Building “an English Lourdes”

The Catholic News Agency has reported on the story of the building of Our Lady of Lourdes and St Joseph church in Leigh-on-Sea. Opened in 1925, the CNA says its construction was an example of the way local church leaders found creative ways to help those who had lost their livelihoods during the dark years after WWI.

Brentwood Diocesan Archivist Fr Stewart Foster relates the story of Fr Francis Gilbert, who was posted to Leigh in 1917 and promptly launched a church building fund.

“Having spent the previous 14 years in Grays, he was well aware of the hardships of working people, especially the dock workers who suffered unemployment in the post-war years,”  says Fr Stewart.

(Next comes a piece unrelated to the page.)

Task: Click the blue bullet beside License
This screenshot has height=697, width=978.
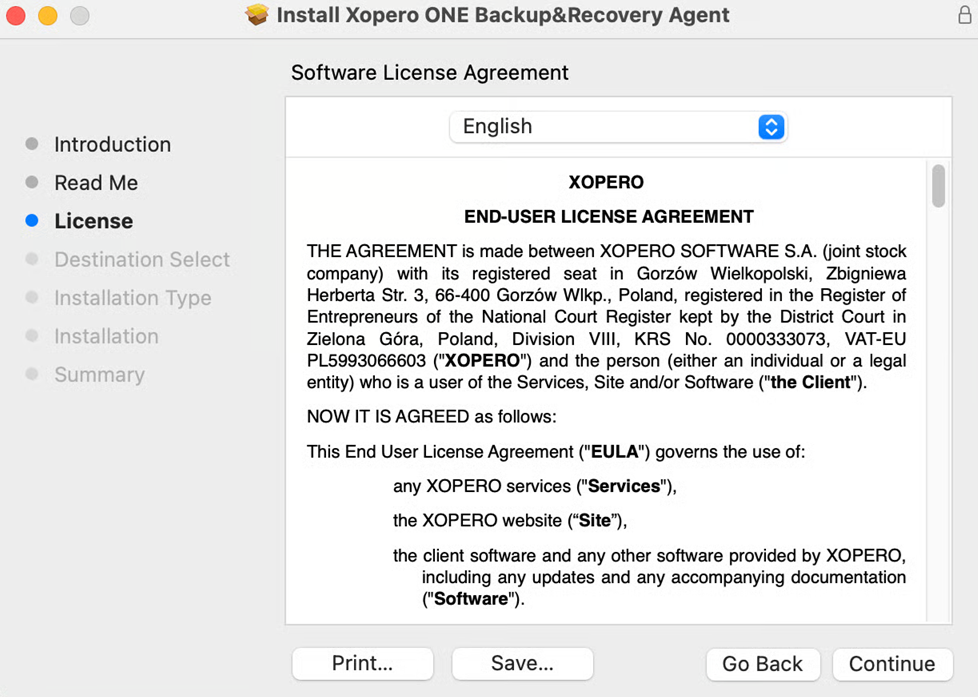Action: pos(32,221)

Fr Gilbert had an ambitious vision: he wanted his new parish to become “an English Lourdes”. It was to have a scale replica of the Lourdes grotto, a weathervane of Our Lady appearing to St. Bernadette, a set of bells which chimed the Lourdes hymn and a clock by the craftsman who made the clock at Lourdes.

To save money, Gilbert took on the roles of clerk of works and quantity surveyor himself, says Fr Stewart. “He utilised the services of unemployed labourers from Grays – particularly dockers – many of whom were his former parishioners, and paid them a weekly wage.”

The church was opened officially on October 21, 1925.